Over the last few months, the United States has stood still as the coronavirus (COVID-19) healthcare crisis swept over and changed the lives of millions of Americans.
Since the virus has been particularly deadly for older Americans, the US government has had to respond quickly to help protect this vulnerable population. This meant that our Medicare system had to react rapidly to expand coverage for over 60 million people over the age of 65 and young adults with long-term disabilities.
So what are the changes that Medicare has made in order to help provide treatment to those affected by COVID-19? In this article, we’ll cover some essential information that Medicare patients need to know during this pandemic.
COVID-19 Testing is Covered
If you think you have coronavirus, the first thing you would need to do is take a test and find out. Thankfully, testing for COVID-19 is covered under Medicare Part B. On April 30, 2020, the Trump administration announced that an order from a beneficiary’s treating physician is no longer required for COVID-19 testing to be covered under Medicare. This will better enable beneficiaries to use community testing sites, such as drive-through testing at hospital off-site locations.
Medicare will also cover serology tests that can determine whether an individual has been infected with SARS-CoV-2, the virus that causes COVID-19, and developed antibodies to the virus. Medicare Advantage plans are required to cover all Medicare Part A and Part B services, including COVID-19 testing.
Telehealth Coverage Gets Expanded
Telehealth refers to the exchange of medical information through electronic communication to improve a patient’s health. This type of care is so important right now, as people need to stay at home to avoid getting or spreading the virus to other members of their community.
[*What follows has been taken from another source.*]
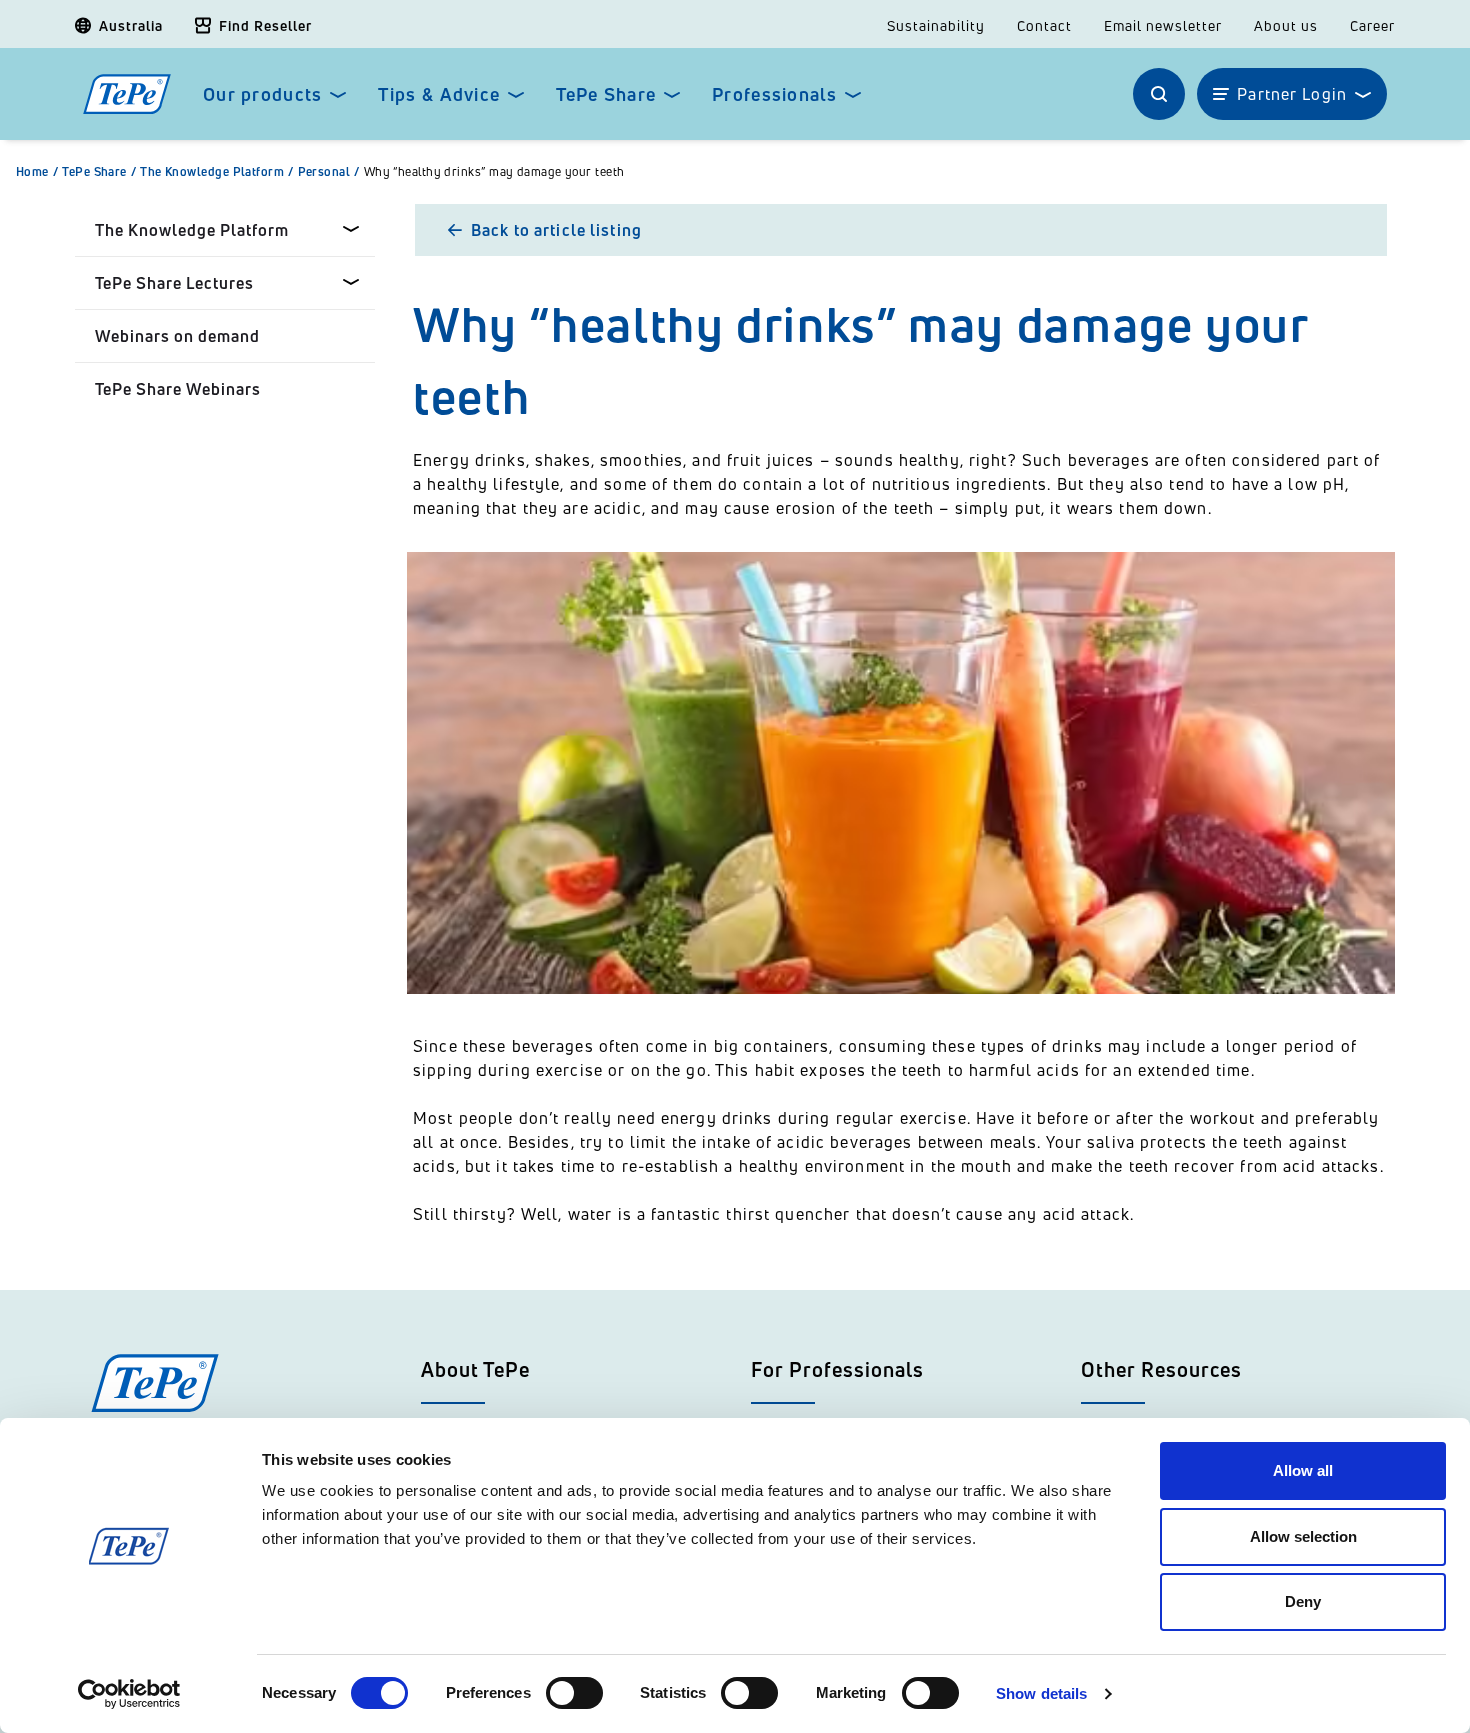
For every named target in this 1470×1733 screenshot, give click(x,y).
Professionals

For these reasons, Medicare has increased coverage for telehealth patient care during the coronavirus health care emergency.
Telehealth services are not limited to COVID-19 related services and can include regular office visits, mental health counseling, and preventive health screenings. During the emergency period, Medicare will also cover some evaluation and management, behavioral health, and patient education services provided to patients via audio-only telephone.
Boosting the Healthcare Workforce
During this time of crisis, the need for healthcare workers is extremely high. To help alleviate demand, the Trump Administration has provided sweeping flexibility to the U.S. healthcare system. To bolster the healthcare workforce, barriers for hiring and retaining of physicians, nurses, and other healthcare professionals to keep staffing levels high have been removed.
Medical practitioners are now able to practice at the top of their license and across state lines, offering more flexibility for rural providers and expanding the available workforce. The Centers for Medicare and Medicaid Services (CMS) have also allowed additional healthcare providers to enroll in Medicare temporarily to provide care during the public health emergency.
Waivers for Hospitals and Other Facilities
As of May 11, 2020 the CMS has released additional waivers for the healthcare community that provide the flexibilities needed to take care of patients during the COVID-19 public health emergency (PHE). CMS recently provided additional blanket waivers for the duration of the PHE that:
- Expand hospitals’ ability to offer long-term care services (“swing beds”);
- Waive distance requirements, market share, and bed requirements for Sole Community Hospitals;
- Waive certain eligibility requirements for Medicare-Dependent, Small Rural Hospitals (MDHs); and
- Update specific life safety code requirements for hospitals, hospice, and long-term care facilities.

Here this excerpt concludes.